• _ABOUT THIS TASK_
From the line that contains "Click the canvas width input field" to the final line of the entries below, write out every line exactly as it appears, and nothing else.
:: SUPPLIED RECORDS ::
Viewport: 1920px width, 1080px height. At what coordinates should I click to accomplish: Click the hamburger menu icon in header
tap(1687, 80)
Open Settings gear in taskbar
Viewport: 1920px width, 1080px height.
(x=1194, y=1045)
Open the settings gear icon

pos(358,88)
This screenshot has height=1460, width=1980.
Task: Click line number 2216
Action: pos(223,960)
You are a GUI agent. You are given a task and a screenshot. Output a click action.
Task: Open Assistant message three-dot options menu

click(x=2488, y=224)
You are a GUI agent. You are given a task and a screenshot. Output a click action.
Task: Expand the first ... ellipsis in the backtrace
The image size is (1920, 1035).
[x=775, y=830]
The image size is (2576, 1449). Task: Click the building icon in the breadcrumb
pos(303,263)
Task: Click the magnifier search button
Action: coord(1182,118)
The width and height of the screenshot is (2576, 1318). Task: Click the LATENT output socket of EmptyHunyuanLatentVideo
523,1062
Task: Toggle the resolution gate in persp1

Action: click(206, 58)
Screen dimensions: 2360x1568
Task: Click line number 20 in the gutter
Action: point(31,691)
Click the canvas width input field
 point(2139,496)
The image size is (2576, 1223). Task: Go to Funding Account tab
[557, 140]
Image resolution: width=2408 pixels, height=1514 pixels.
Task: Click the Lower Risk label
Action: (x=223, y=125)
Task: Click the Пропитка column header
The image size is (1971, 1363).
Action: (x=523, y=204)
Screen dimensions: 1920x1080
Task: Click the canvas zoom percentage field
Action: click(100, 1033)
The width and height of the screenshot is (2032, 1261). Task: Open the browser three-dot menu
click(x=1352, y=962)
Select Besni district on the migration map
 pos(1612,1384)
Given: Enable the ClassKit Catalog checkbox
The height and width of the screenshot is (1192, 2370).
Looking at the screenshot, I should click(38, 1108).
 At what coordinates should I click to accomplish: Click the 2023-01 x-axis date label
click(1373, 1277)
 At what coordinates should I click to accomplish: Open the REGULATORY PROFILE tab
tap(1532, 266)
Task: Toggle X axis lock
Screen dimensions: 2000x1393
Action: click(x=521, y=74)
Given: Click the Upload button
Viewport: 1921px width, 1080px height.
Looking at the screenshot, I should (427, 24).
:::
• _FINISHED EXERCISE_
Click the canvas width input field
 point(2139,496)
The image size is (2576, 1223). Task: Go to Funding Account tab
[557, 140]
Image resolution: width=2408 pixels, height=1514 pixels.
Task: Click the Lower Risk label
Action: (x=223, y=125)
Task: Click the Пропитка column header
The image size is (1971, 1363).
Action: (x=523, y=204)
Screen dimensions: 1920x1080
Task: Click the canvas zoom percentage field
Action: click(100, 1033)
The width and height of the screenshot is (2032, 1261). Task: Open the browser three-dot menu
click(x=1352, y=962)
Select Besni district on the migration map
 pos(1612,1384)
Given: Enable the ClassKit Catalog checkbox
The height and width of the screenshot is (1192, 2370).
Looking at the screenshot, I should click(38, 1108).
 At what coordinates should I click to accomplish: Click the 2023-01 x-axis date label
click(1373, 1277)
 At what coordinates should I click to accomplish: Open the REGULATORY PROFILE tab
tap(1532, 266)
Task: Toggle X axis lock
Screen dimensions: 2000x1393
Action: click(x=521, y=74)
Given: Click the Upload button
Viewport: 1921px width, 1080px height.
Looking at the screenshot, I should (427, 24).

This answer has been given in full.